GPU acceleration is provided by xGPU, allowing flexible allocation of GPU resources for encoding queries.

Datasets & Pre-computed Embeddings

Source Imagery

Dataset	Link	Description
Core-S2L2A-249k	ModelScope	Sampled subset of MajorTOM Core-S2L2A used in this project

Pre-computed Embedding Datasets

Each embedding dataset contains the vector representation of every sampled image, together with metadata (grid_cell, parquet_url, parquet_row) needed to retrieve the original pixels on demand.
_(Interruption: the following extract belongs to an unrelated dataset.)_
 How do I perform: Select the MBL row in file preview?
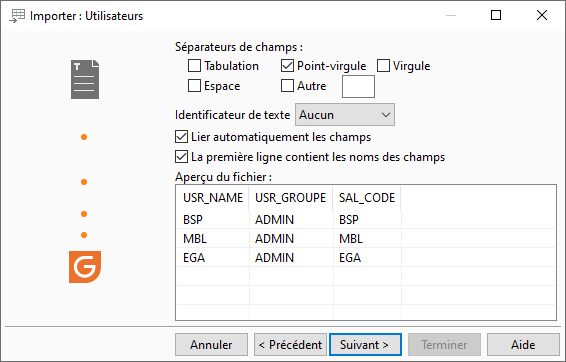pos(366,239)
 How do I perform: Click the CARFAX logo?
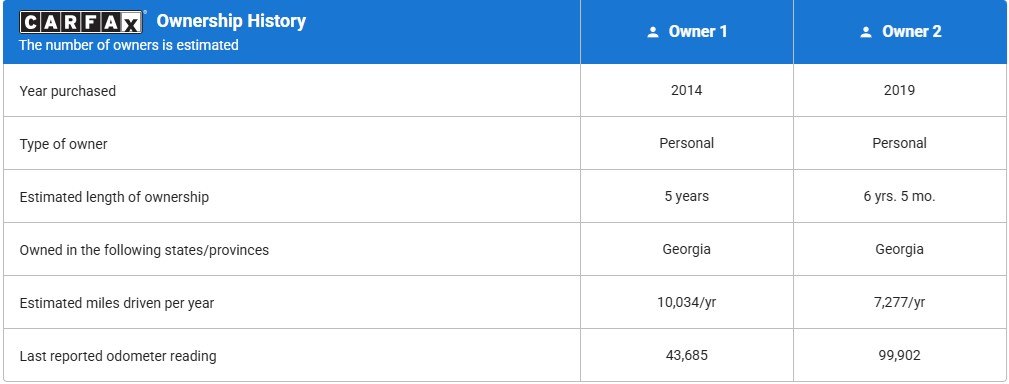tap(81, 22)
Model	Embedding Dataset	Link
SigLIP	Core-S2RGB-249k-SigLIP	ModelScope
FarSLIP	Core-S2RGB-249k-FarSLIP	ModelScope
DINOv2	Core-S2RGB-249k-DINOv2	ModelScope
SatCLIP	Core-S2RGB-249k-SatCLIP	ModelScope

Note for developers: The parquet_url field stores a direct HuggingFace URL (e.g., https://huggingface.co/datasets/Major-TOM/Core-S2L2A/resolve/main/images/part_00001.parquet) and parquet_row stores the global row index, enabling online image download when the app is deployed on ModelScope or Hugging Face Spaces.

Quick Start

Use on ModelScope Studio

EarthEmbeddingExplorer is hosted live on ModelScope Studio (modelscope.cn for China, modelscope.ai for international users) and Hugging Face Spaces. We recommend ModelScope for the smoothest experience: it provides free GPU resources and optimized bandwidth for downloading imagery directly from the Parquet shards.

Local Deployment

# 1. Clone the repository
git clone https://github.com/VoyagerX/EarthEmbeddingExplorer.git
cd EarthEmbeddingExplorer

# 2. Install dependencies
pip install -r requirements.txt

# 3. Launch the app
python app.py

By default the app downloads models and embeddings from ModelScope. You can switch the download endpoint via the environment variable:

export DOWNLOAD_ENDPOINT="modelscope.cn"  # China users (fastest domestic access)
# export DOWNLOAD_ENDPOINT="modelscope.ai"  # International users (ModelScope global)
# export DOWNLOAD_ENDPOINT="huggingface"    # International users (Hugging Face)
python app.py

Tip: If you are in mainland China, use modelscope.cn for the fastest download speeds. International users should use modelscope.ai or huggingface.

Examples

Text Search

Type a natural-language description and see matching locations worldwide.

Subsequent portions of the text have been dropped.